A Crotone c’è una tradizione: quella dei Fuochi di Santa Lucia, che ardono ogni anno il 13 dicembre. Una tradizione che negli ultimi anni si stava perdendo, e che Matteo Russo ha scelto di documentare e consegnare alla storia.
Lux Santa, scritto dallo stesso Russo a quattro mani con Carlo Gallo, è stato presentato in anteprima alla 71ma edizione del Torino Film Festival, per poi approdare nelle sale, nonostante queste non siano particolarmente favorevoli alle produzioni indipendenti o semi-indipendenti. Ma Lux Santa ci mostra uno spaccato della nostra Italia, del nostro Sud, tra speranze tradite e sogni ancora in volo; in perfetto equilibrio tra documentario e fiction, tra neorealismo e narrazione, Russo racconta la storia di quattro ragazzi del Rione Fondo Gesù di Crotone, dove è facile per un giovane perdersi ma arde vivo il fuoco della speranza di una vita diversa.

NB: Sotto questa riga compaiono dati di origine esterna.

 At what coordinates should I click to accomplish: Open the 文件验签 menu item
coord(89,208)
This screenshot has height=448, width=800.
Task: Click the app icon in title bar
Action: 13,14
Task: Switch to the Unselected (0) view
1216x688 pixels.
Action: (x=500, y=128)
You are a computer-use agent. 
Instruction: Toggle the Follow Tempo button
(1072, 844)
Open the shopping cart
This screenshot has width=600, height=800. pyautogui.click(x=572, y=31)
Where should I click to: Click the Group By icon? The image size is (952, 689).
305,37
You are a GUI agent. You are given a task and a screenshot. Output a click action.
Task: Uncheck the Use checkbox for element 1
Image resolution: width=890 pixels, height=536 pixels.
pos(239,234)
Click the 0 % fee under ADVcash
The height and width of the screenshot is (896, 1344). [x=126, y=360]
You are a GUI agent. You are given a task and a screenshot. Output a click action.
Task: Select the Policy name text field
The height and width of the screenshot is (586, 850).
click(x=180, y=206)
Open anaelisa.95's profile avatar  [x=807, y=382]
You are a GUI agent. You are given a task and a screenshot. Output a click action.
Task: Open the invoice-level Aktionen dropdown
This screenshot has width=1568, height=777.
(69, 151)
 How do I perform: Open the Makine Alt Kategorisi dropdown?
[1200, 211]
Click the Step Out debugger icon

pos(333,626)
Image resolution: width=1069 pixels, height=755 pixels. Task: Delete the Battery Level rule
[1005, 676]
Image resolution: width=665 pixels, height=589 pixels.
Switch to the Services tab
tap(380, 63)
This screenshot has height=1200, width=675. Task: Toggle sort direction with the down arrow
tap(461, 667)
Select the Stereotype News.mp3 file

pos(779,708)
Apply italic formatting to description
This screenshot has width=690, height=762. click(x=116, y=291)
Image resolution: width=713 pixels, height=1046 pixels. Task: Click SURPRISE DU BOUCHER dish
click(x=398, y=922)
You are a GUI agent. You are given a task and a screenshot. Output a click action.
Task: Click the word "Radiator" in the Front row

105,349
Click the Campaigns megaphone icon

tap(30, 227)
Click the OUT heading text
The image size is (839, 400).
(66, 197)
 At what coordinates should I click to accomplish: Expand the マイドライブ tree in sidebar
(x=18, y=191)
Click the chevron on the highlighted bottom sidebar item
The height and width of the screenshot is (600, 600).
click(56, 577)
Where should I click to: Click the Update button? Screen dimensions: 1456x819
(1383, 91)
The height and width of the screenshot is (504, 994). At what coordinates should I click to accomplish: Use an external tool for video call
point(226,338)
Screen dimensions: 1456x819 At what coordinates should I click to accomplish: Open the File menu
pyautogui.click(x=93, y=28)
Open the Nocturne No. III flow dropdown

Gli amici Lupin (Francesco Vaccaro), Zucchero (Francesco Scamiglia), Pidux (Enrico Scerra) e Citos (Antonio Citati), accomunati dall’assenza di una figura paterna, con il genitore lontano, in carcere oppure morto, trovano nel rito del Fuoco di Santa Lucia (e nella rivalità con gli altri quartieri sull’altezza dei pali) una sorta di riscatto personale, un modo per urlare al mondo la loro esistenza. La raccolta della legna, la costruzione del palo, il fuoco che arde, rappresentano anche un momento, per i ragazzi, per riflettere e confrontarsi, un luogo per confessarsi e dirsi cose che non si sono mai dette; scene come quella del litigio sono reali, su cui Russo ha avuto poi la necessità di costruire sopra una struttura, una linea narrativa.

Con Lux Santa, Matteo Russo ha voluto realizzare un film di documentario che avesse però un linguaggio cinematografico prossimo alla fiction, tanto da porre lo spettatore di fronte ad un muro invisibile tra realtà e finzione, portandolo ad interrogarsi su quale sia il limite tra vita e racconto romanzato. Seguendo un canovaccio come nella Commedia dell’Arte, senza una vera sceneggiatura ma solo ruoli e tematiche da affrontare, i ragazzi si raccontano con sincerità, mostrando debolezze e punti di forza, il dolore della perdita e la difficoltà di diventare grandi senza punti di riferimento in un quartiere di per sé difficile, in un sud che non offre molte possibilità di cambiare la propria vita. Eppure Russo in questo Sud ci crede fermamente; lo mostra nelle immagini dei murales di Rino Gaetano, simbolo della speranza, di qualcuno che al sud è nato, ed andando via ha trovato la sua strada ed il successo nella musica, ma anche nel desiderio dei ragazzi di non seguire la via dei propri genitori, di trovare il proprio posto nel mondo. Accanto a quello di Gaetano, Russo ci mostra il murales di Jonathan Porto, un giovane calciatore deceduto pochi anni fa in un incidente stradale, che aveva trovato nello sport la sua strada verso un futuro diverso; ma soprattutto un compagno ed amico dei protagonisti di Lux Santa, che ha lasciato un vuoto ed un dolore molto forte nei loro cuori, palpabile palesemente durante la visita alla sua tomba nel cimitero della città.
Ma la speranza esplode letteralmente insieme al fuoco che brucia e si innalza, il fuoco come elemento primordiale che arde e si trasforma, diventa luce, illuminando le vite buie dei ragazzi e trasformandole, in una metafora di crescita e di vita, donando loro una luce interiore che rimane, come le faville che si alzano dalle fiamme, “come le spissule che si levano ‘nta l’aria pronte a diventare stelle”.